**選んだ抜粋**
========================

少し前の記事でグラベルロードのリアタイヤにシーラントが滲む現象についてお伝えしました。
軽微ならチューブレスレディでありがちな現象なので特に対処はしませんが、スローパンクには至らないものの車体がライドの度にシーラント塗れになるという中途半端な症状に頭を抱えます。
まだ寿命を迎えるほどトレッド面が減っていないので気乗りしない決断でしたが、涙を呑んでタイヤを交換することに。
ちょっとだけ予告した通り、旧モデルの無印グラベルキングの後釜に座るのは新モデルの無印グラベルキングで、もちろんチューブレス対応版。
新グラベルキングこと第2世代ではノブ付きのX1シリーズが人気だそうですが、大幅な重量増が気になったので、結局タイヤ交換後のギャップが最も少ないノブ無し無印グラベルキングに落ち着きました。
パナレーサーによると、リニューアルによりパンク耐性・乗り心地・ビードの上がりやすさ、これらが見直されているそうですが、重量面も含めて旧モデルとの違いが気になるところ。
旧モデルの無印グラベルキングから新モデルの無印グラベルキングへのタイヤ交換ということで、正直あまり面白味はありませんが、今回は新グラベルキングの詳細や使用感について話題にしてみます。
ビードまわりが強化!第2世代「新グラベルキング」の詳細
今回購入したのはノブ無し新グラベルキング「F735-GK-D2」でチューブレスレディ対応版。
旧モデルは裸のタイヤにタグが付いただけのシンプルパッケージでしたが、新モデルはエコ風の化粧箱入りでお洒落な感じになりました。
円安やインフレの影響でタイヤも軒並み値上がりしていますが、国産タイヤだけに二本で10000円ちょっとの出費と、財布にはそこそこ優しいです。
サイズは700×35Cでサイドカラーは茶色、平均重量は370gです。
交換前のタイヤが700×38Cなので僅かにタイヤ幅が狭くなりますが、大きな影響はないものと予想。
トレッドパターンは旧モデルから大きな変更は無し。
強化されたビード部分には一目でわかる変化があり、内側には乳白色の薄皮のような加工が確認できます。
実重量は376gと僅かに平均値をオーバー。
パナレーサーのタイヤ重量は過大表示されていることが多いのでちょっぴり期待していたのですが、少し残念な結果でしょうか。
交換前の旧グラベルキング700×38Cが334gでしたから、42gの重量増になります。
外観から判断すると、タイヤが細くなっているにも関わらず重量が増えているのは、ビード部分の肉厚化が影響しているのかも知れません。

========================

**記録データ**
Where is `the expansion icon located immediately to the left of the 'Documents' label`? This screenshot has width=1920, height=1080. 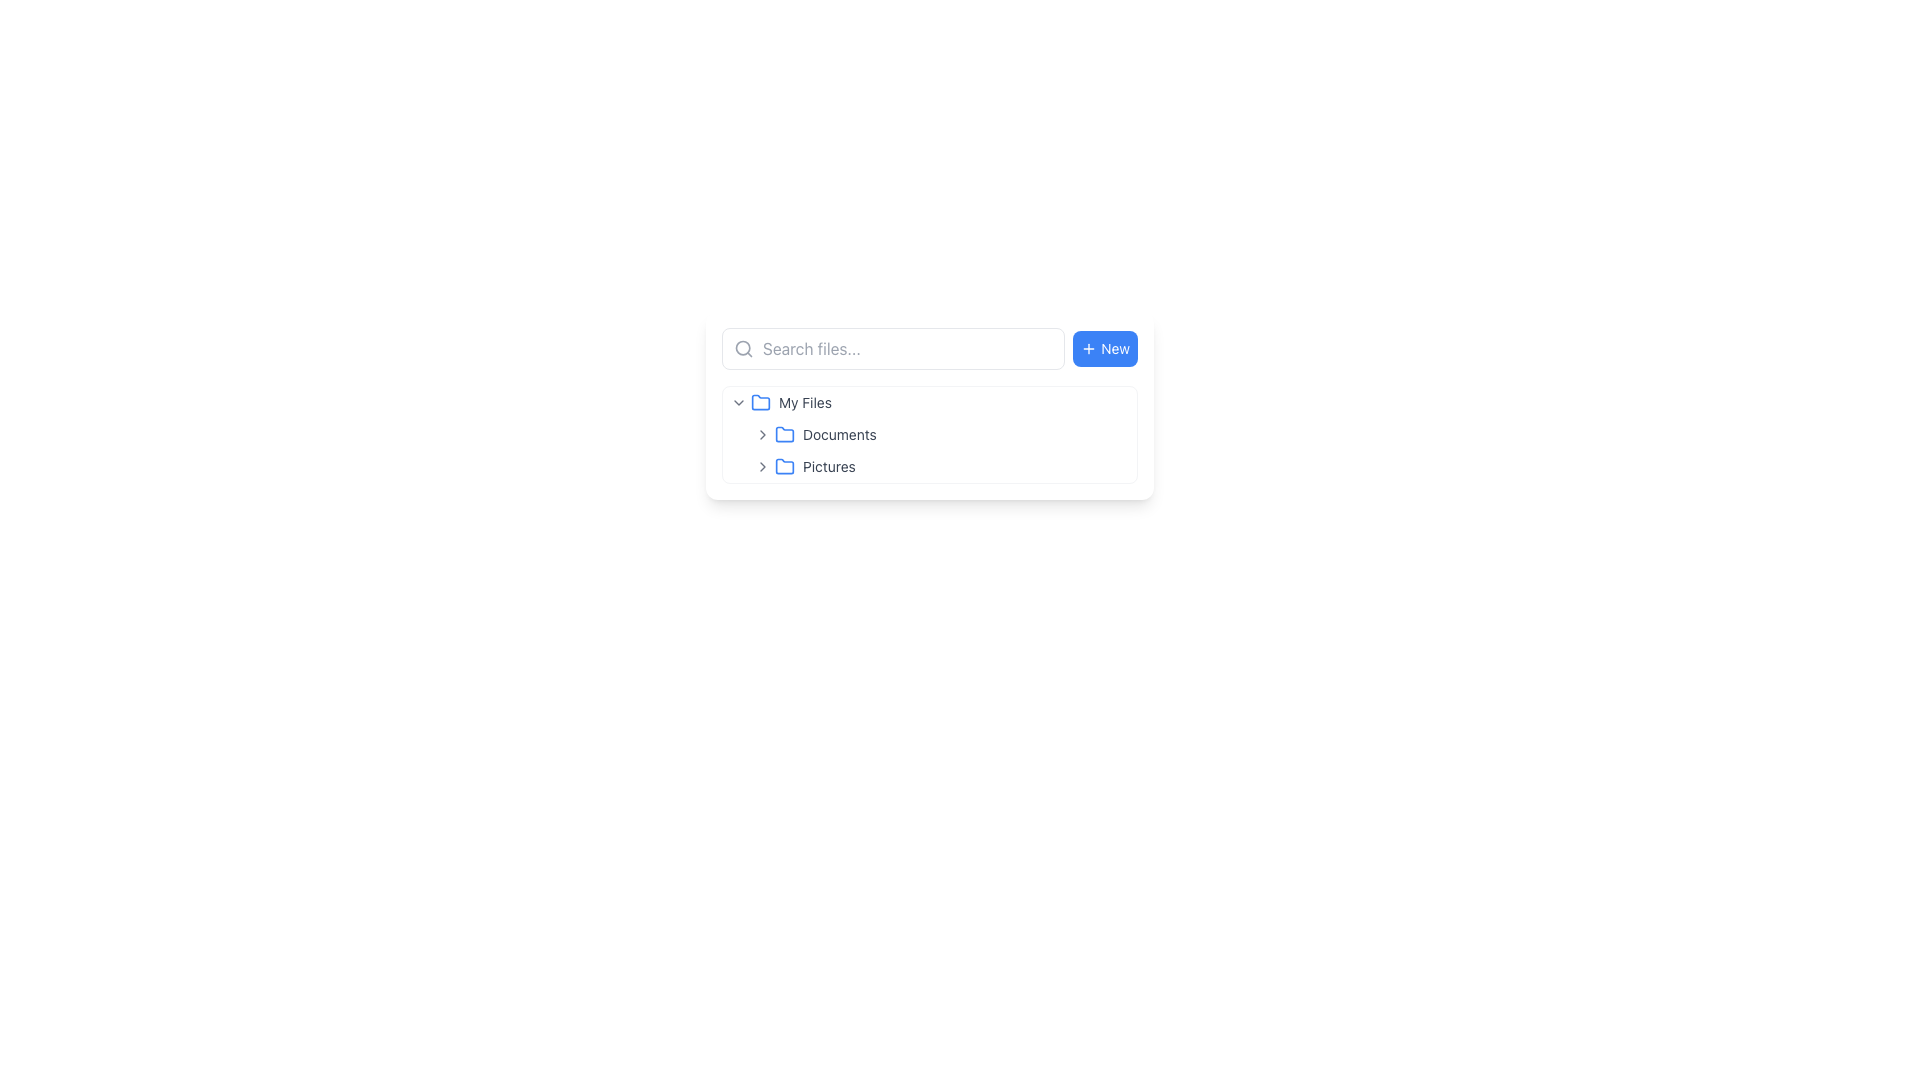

========================

**短い課題**
グラベルキングのタイヤ交換を扱った抜粋の続きを、最後の文の後から書いてください。 データは別の出典から取ったものです。

**課題の解答**
タイヤの側面には旧モデルと同様に回転方向の指示がありました。
旧モデルは黒と茶の境目部分に薄っすらと溝のようなラインがあり、そこからシーラントが滲むことが多かったのですが、新モデルは両者の一体感が増している印象。
薄暗い室内での撮影なのであまり参考にできませんが、新旧モデルでサイドカラーの違いはこんな感じ。
商材画像ではもっと明るく黄みがかって見えた新グラベルキングですが、それほど大きなギャップはありませんね。
ちぐはぐになってしまうのでリアタイヤだけの交換は避けたのですが、これなら許容範囲だったかも。
とはいえ画像下の旧モデルの方が茶色に深みがあり、エイジングした皮革製品のような面持ちでしょうか。
兎に角ビードがハマらない…新グラベルキングの取付けに大苦戦
新グラベルキングへの交換に移りますが、シーラント漏れの原因がタイヤのダメージ意外にシーラントの性能不足も濃厚なので、慣れ親しんだスタンズから評判の良いマックオフに鞍替え。
最初はほぼ同性能で少しだけ安価なピーティーズのシーラントを使う予定でしたが、生憎の在庫切れ……みんな考えることは同じみたいです。
ついでに、チューブレスレディはバルブまわりに固着や劣化などのトラブルが起こりやすいので、携行用の予備バルブコアも購入してみました。
余談ですが、マックオフのシーラントに80mlパウチが登場していました。
まだ国内では見掛けませんが、これで予備シーラントの携行が随分と楽になるので、早期の流通に期待したいところ。
一応、バックアップとして評判の良いマクハルも購入してみましたが、後述する理由から使用を見送ることに。
機能は素晴らしいものの、タイヤ&ホイールの脱脂やシーラント除去などの下処理が面倒なのが難点。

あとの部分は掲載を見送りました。